• _The task_
Excerpt from the entries below: please repeat exactly the lines from the one containing "Screen dimensions: 1528x784" through the last one, both ends included, with no pictures.

(Dataset entries)
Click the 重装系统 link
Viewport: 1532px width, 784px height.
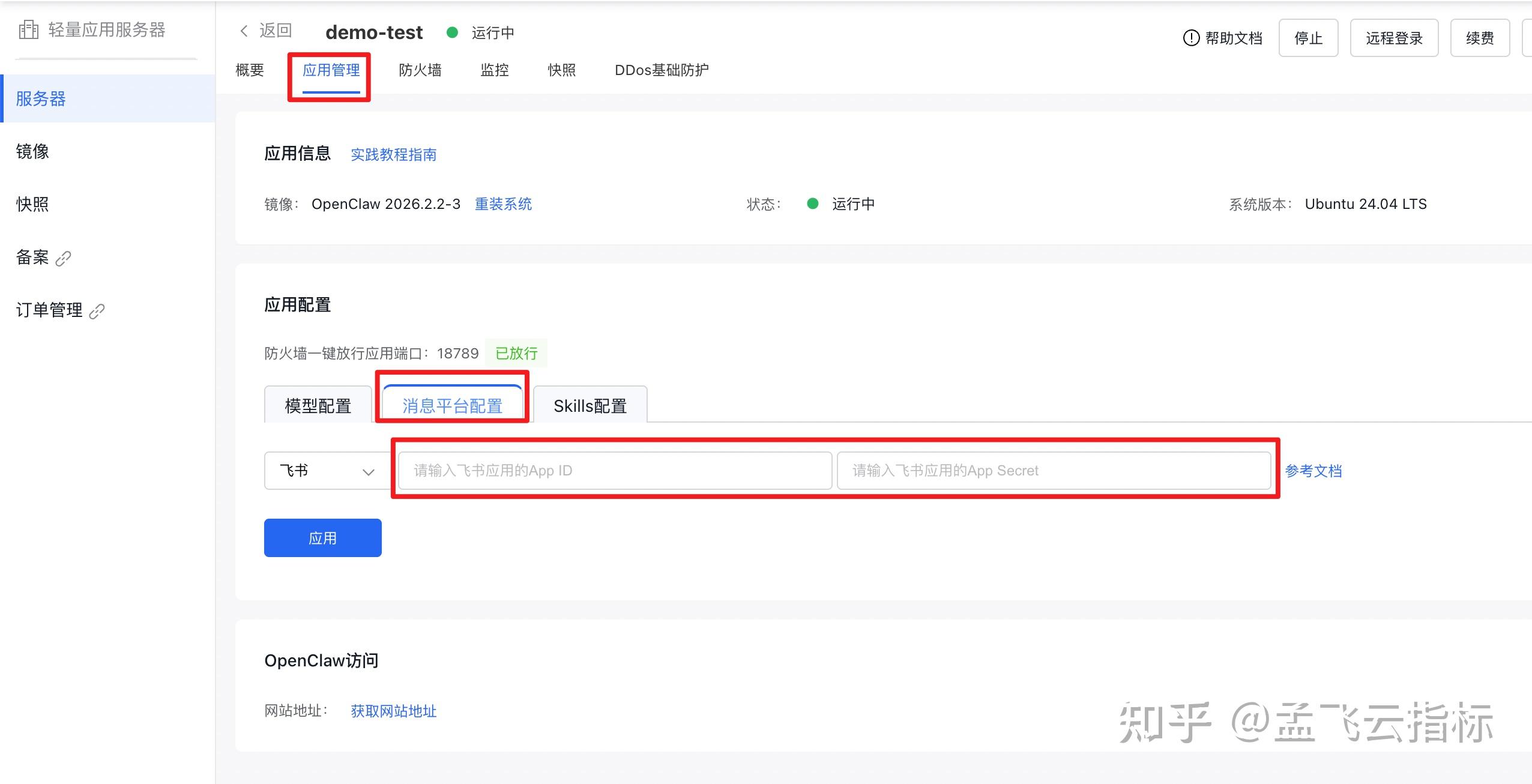click(503, 204)
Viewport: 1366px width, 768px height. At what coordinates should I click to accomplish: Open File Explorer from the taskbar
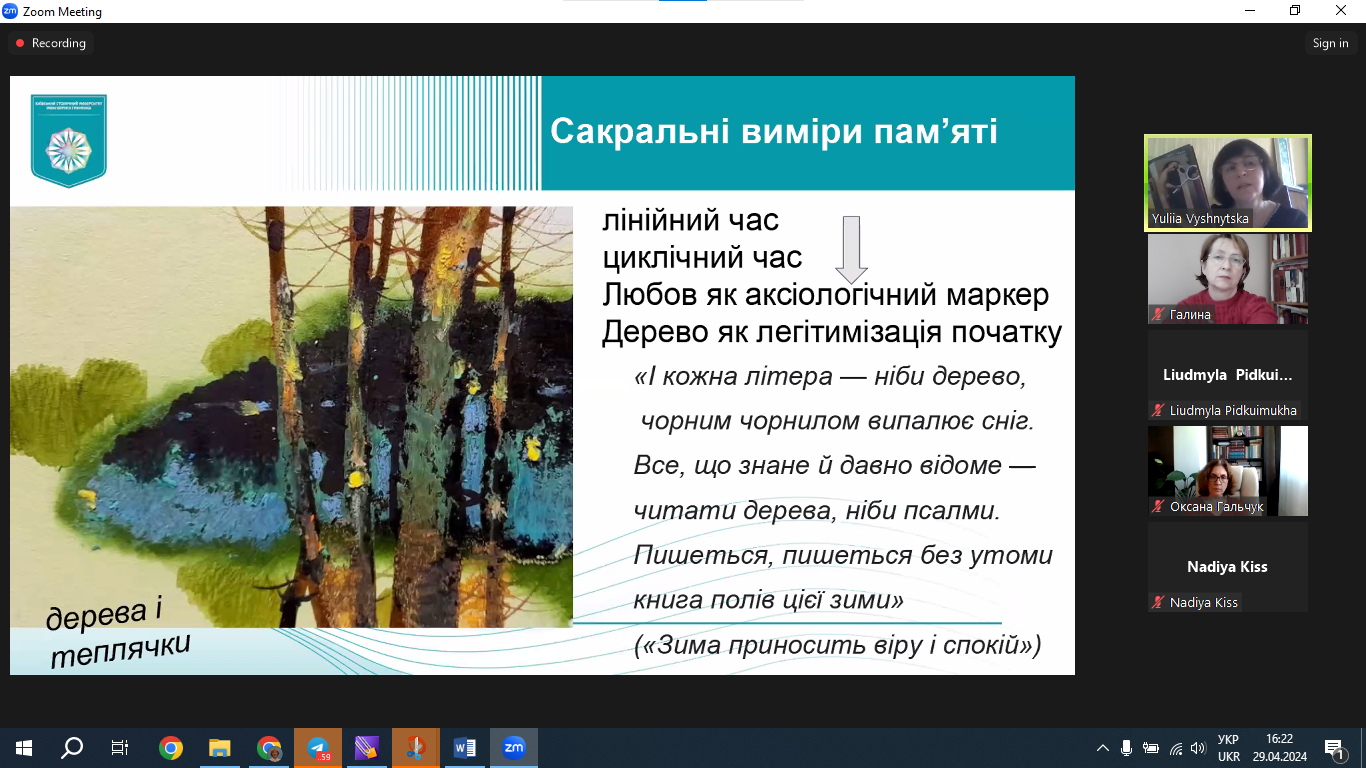pos(220,748)
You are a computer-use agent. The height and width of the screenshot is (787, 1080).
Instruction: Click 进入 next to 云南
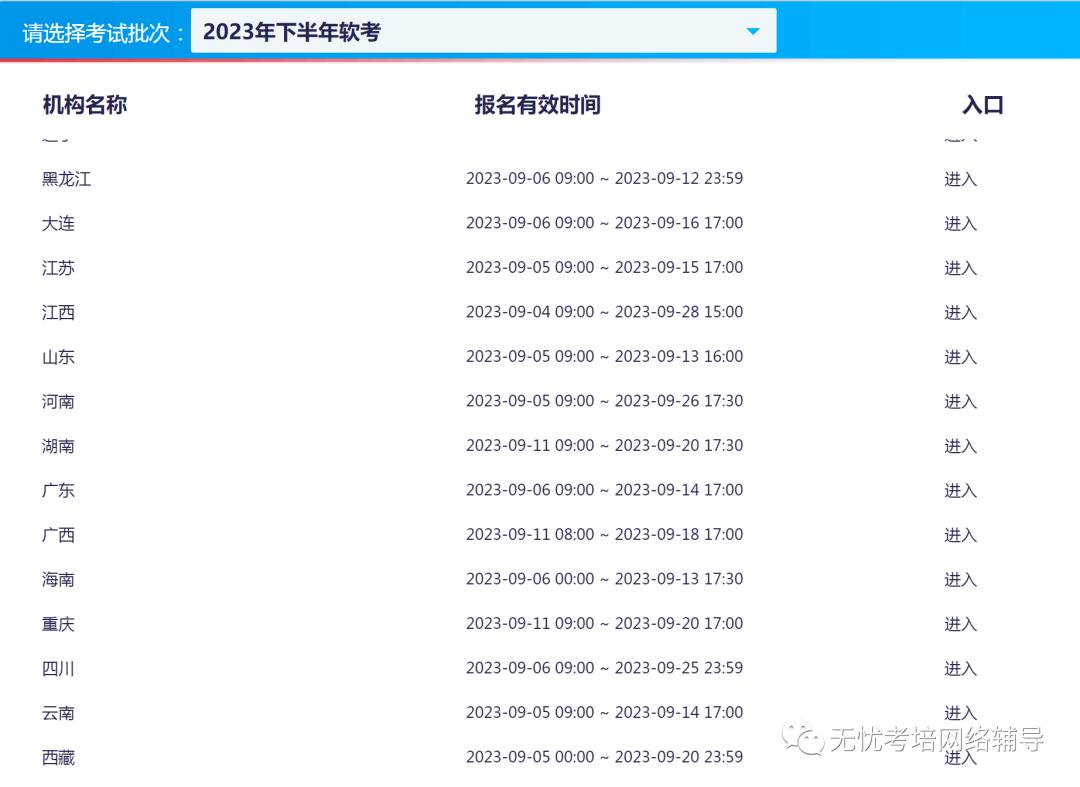coord(959,713)
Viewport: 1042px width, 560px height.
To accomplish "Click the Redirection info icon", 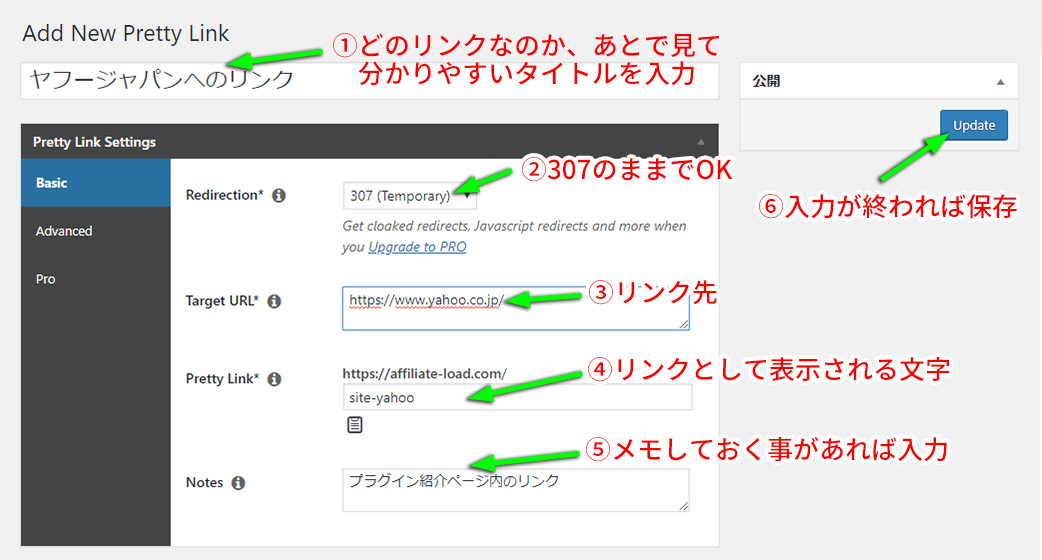I will (x=279, y=196).
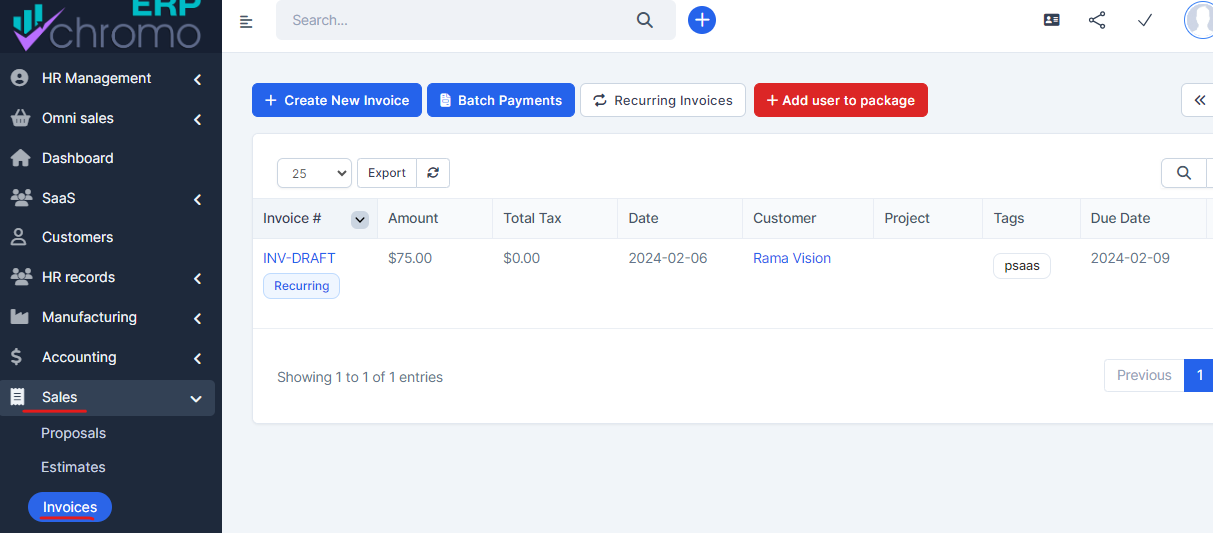Screen dimensions: 1213x533
Task: Click the table refresh icon button
Action: click(433, 173)
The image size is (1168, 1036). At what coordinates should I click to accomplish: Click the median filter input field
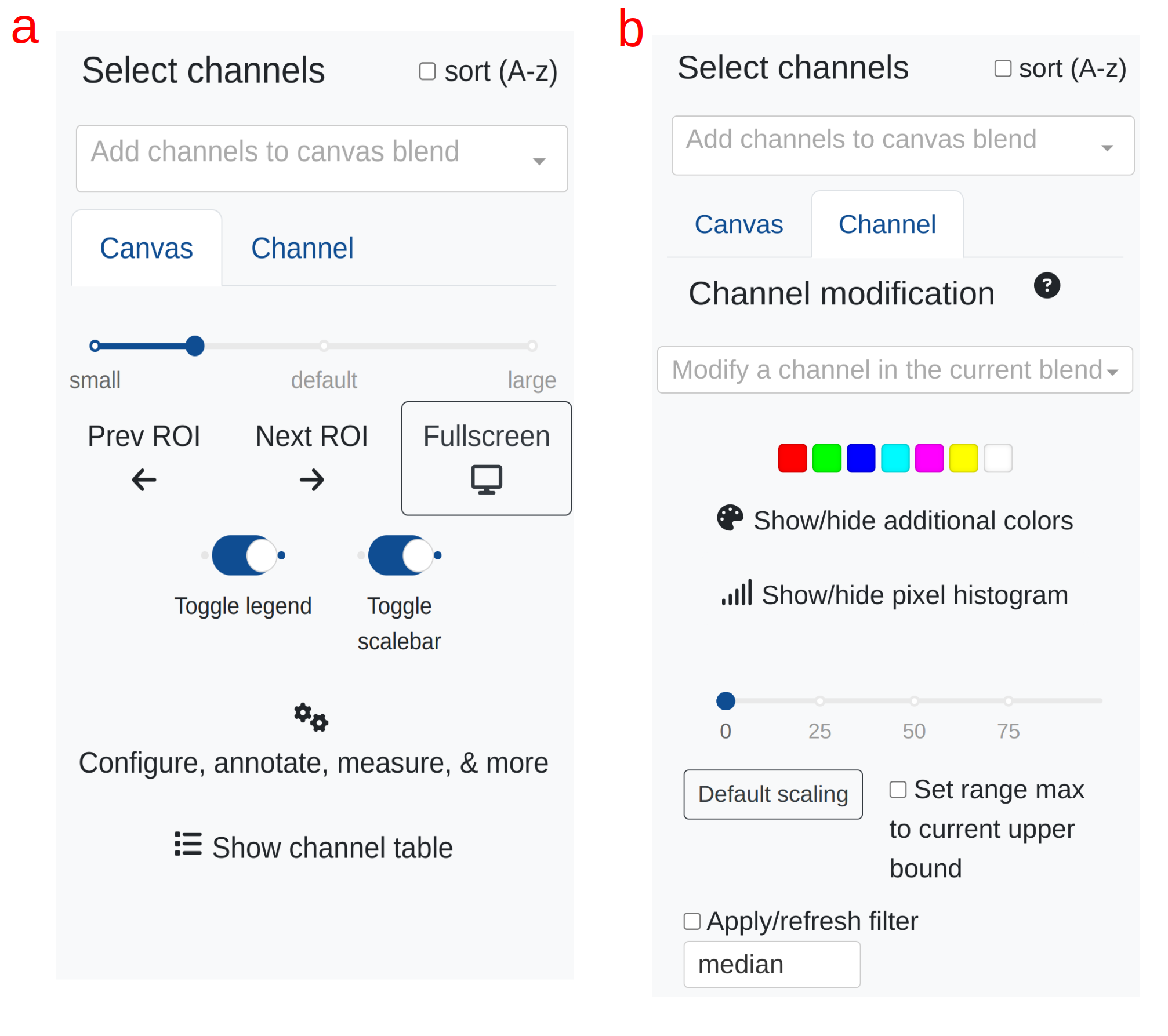point(771,965)
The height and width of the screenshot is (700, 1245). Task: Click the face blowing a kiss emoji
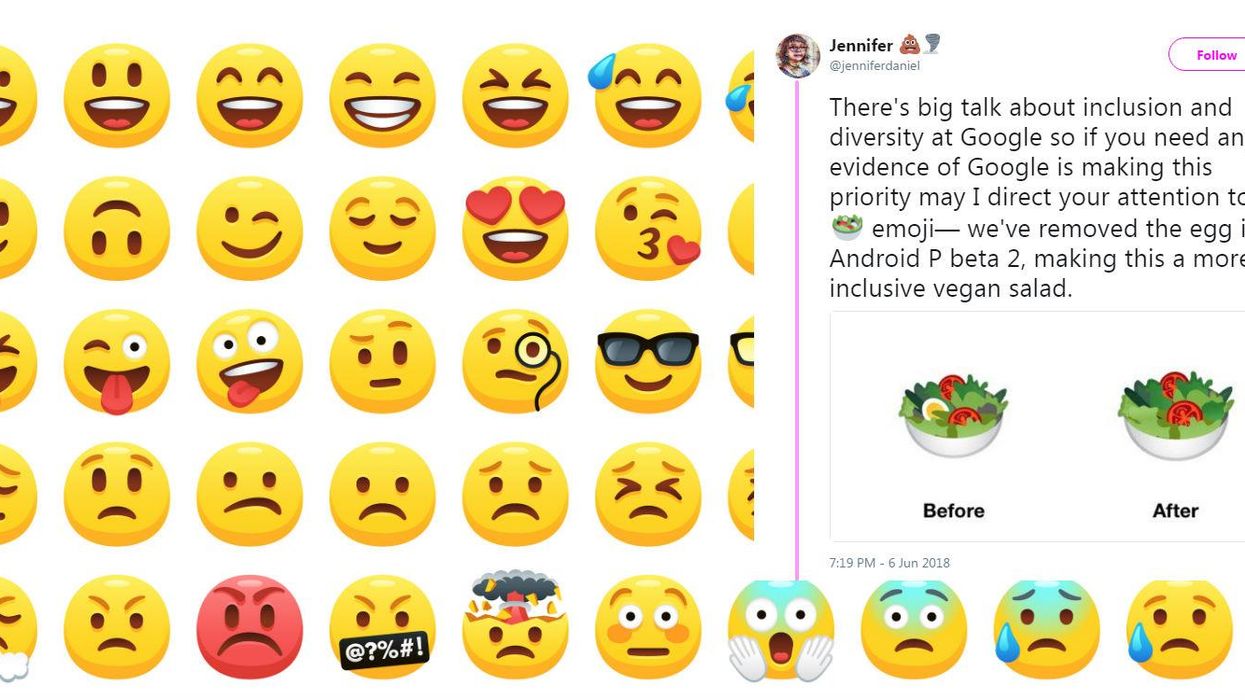click(x=649, y=228)
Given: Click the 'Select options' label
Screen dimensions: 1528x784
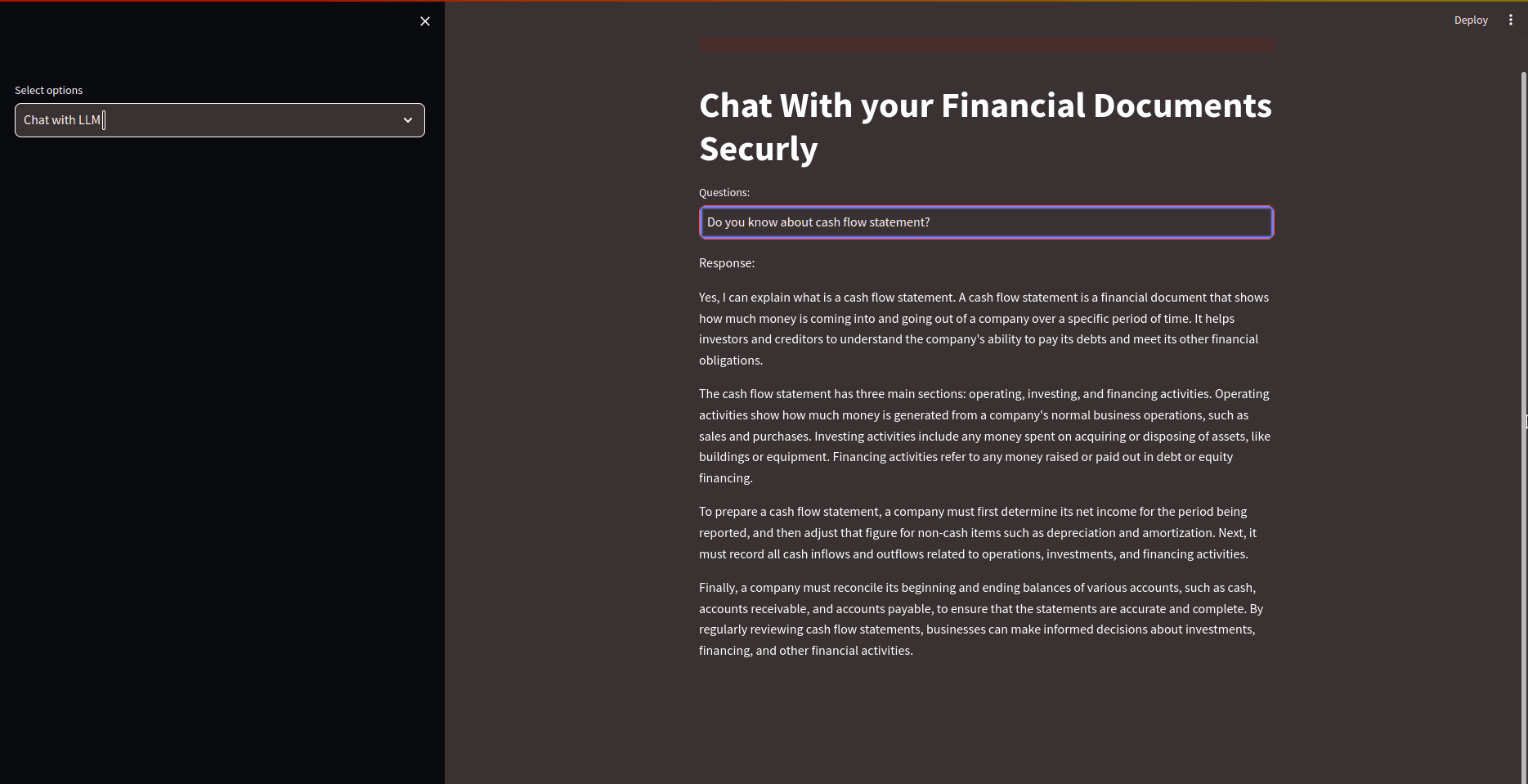Looking at the screenshot, I should coord(49,90).
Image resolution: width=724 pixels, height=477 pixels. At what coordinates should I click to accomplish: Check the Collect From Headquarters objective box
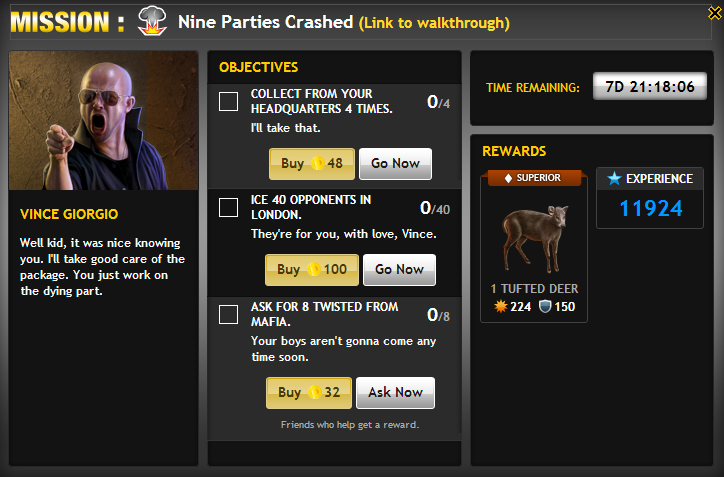(x=229, y=102)
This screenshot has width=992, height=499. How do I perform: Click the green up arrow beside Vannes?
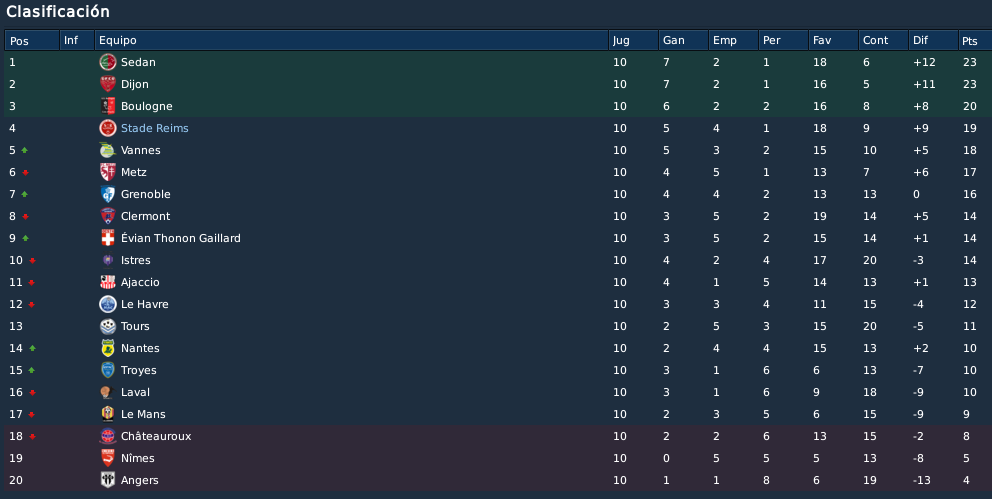click(25, 151)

• _Exercise response_
Screen dimensions: 1528x784
Looking at the screenshot, I should coord(49,90).
Image resolution: width=724 pixels, height=477 pixels. At what coordinates should I click to accomplish: Check the Collect From Headquarters objective box
(x=229, y=102)
This screenshot has width=992, height=499. How do I perform: Click the green up arrow beside Vannes?
click(25, 151)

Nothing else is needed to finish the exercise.